“Jonas e a crise do exclusivismo”

Você já deve estar acostumado com uma teologia de missões pregada nas igrejas: a Missio Dei; já deve ter ouvido que a missão está no coração de Deus e, com certeza, muitas pregações. Todavia, principalmente se você está na igreja há pouco tempo, quase não terá compreensão do que é missão e evangelização. O Brasil viveu um fenômeno de missões entre as décadas de 1950 e 2000 Vários eventos relacionados à missão, à pregação do evangelho, ao anúncio do retorno de Jesus, você pode procurar na internet e encontrará movimentos que enchiam estádios de futebol. Mas, com a virada do ano 2000, todo esse movimento foi, aos poucos, sendo abandonado e dando lugar a teologias de prosperidade e centralidade da pessoa, alterando o próprio sentido de missão, inclusive fundamentado na Bíblia.

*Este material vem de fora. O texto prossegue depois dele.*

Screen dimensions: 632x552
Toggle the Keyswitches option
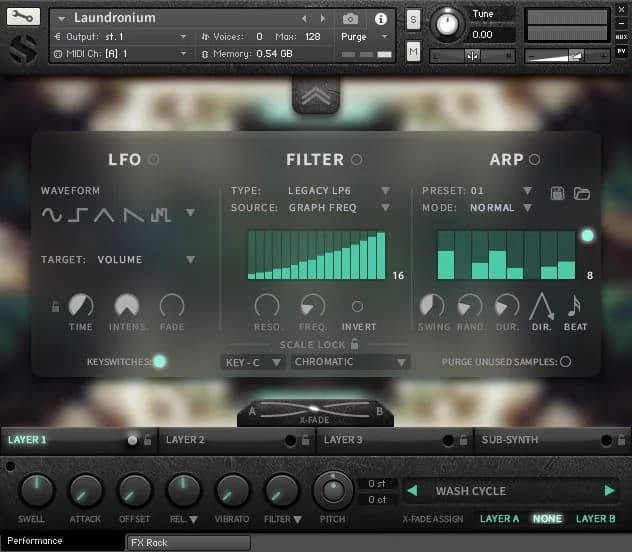point(159,361)
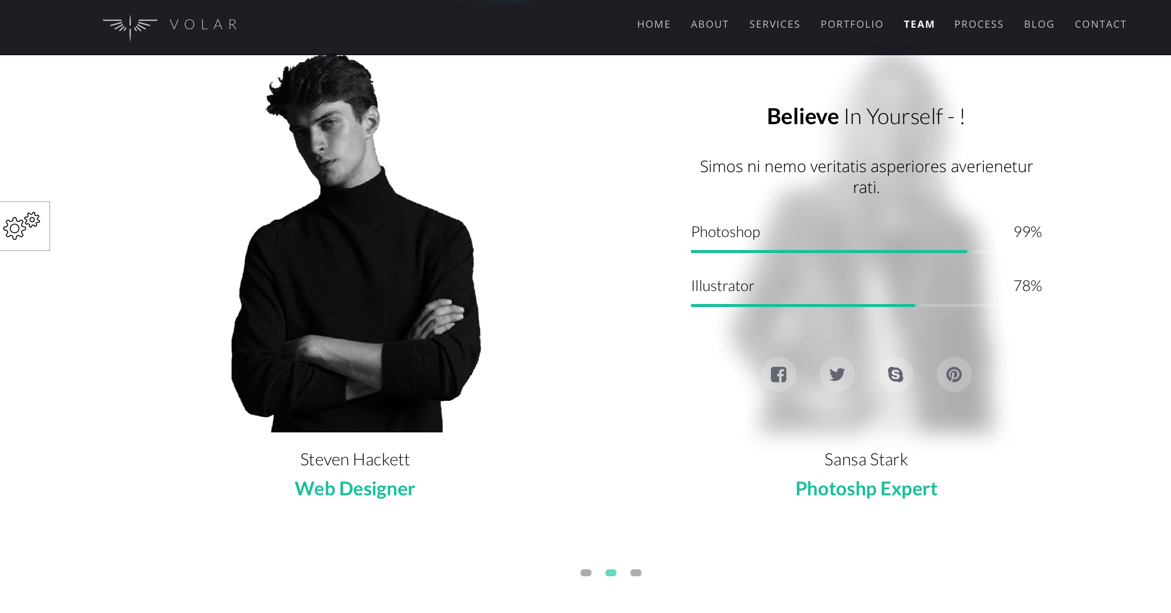
Task: Go to first team carousel slide
Action: coord(586,573)
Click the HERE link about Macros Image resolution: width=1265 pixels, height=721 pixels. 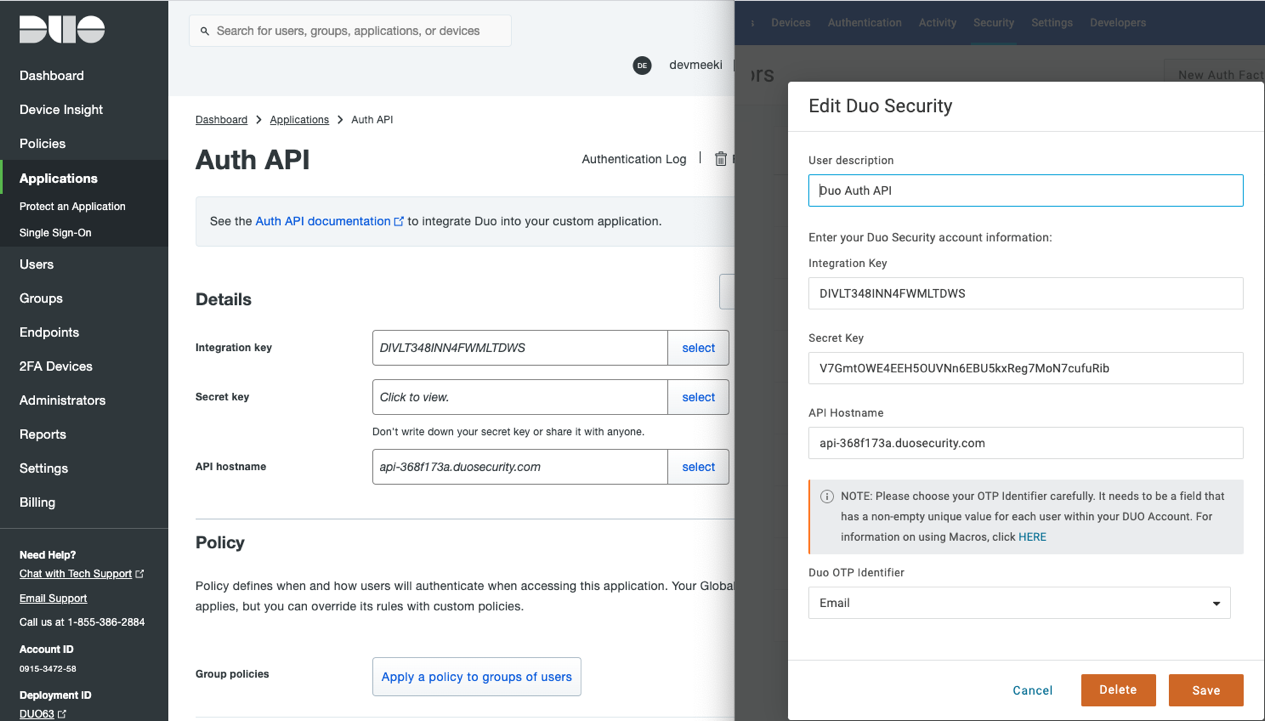coord(1032,537)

Você deve estar se perguntando: “Como assim?”, “Como a própria Bíblia fundamenta o abandono e enfraquecimento de missões?”. Isso ocorre porque não é a primeira vez que isso ocorre. No retorno do Exílio, o judaísmo viveu um período de enfraquecimento espiritual e abandono dos ideais de missão que surgiram do Exílio Babilônico. Isso pode ser verificado parcialmente nas posturas do profeta Jonas. E, acredito que você, como assíduo leitor da Bíblia, já deve ter tido a impressão de que parece haver algo errado com o livro de Jonas. Por que será que ele assumiu uma postura tão avessa à vontade de Deus? E qual a relação disso com a cidade de Nínive?

Estou aqui para te dizer que o Livro de Jonas não está errado. Ele possui uma mensagem implícita para os judeus. Muitas pessoas leem o livro e não se dão conta dessa mensagem. E será que essa mensagem implícita era apenas para os judeus ou ainda tem sentido para nossa época?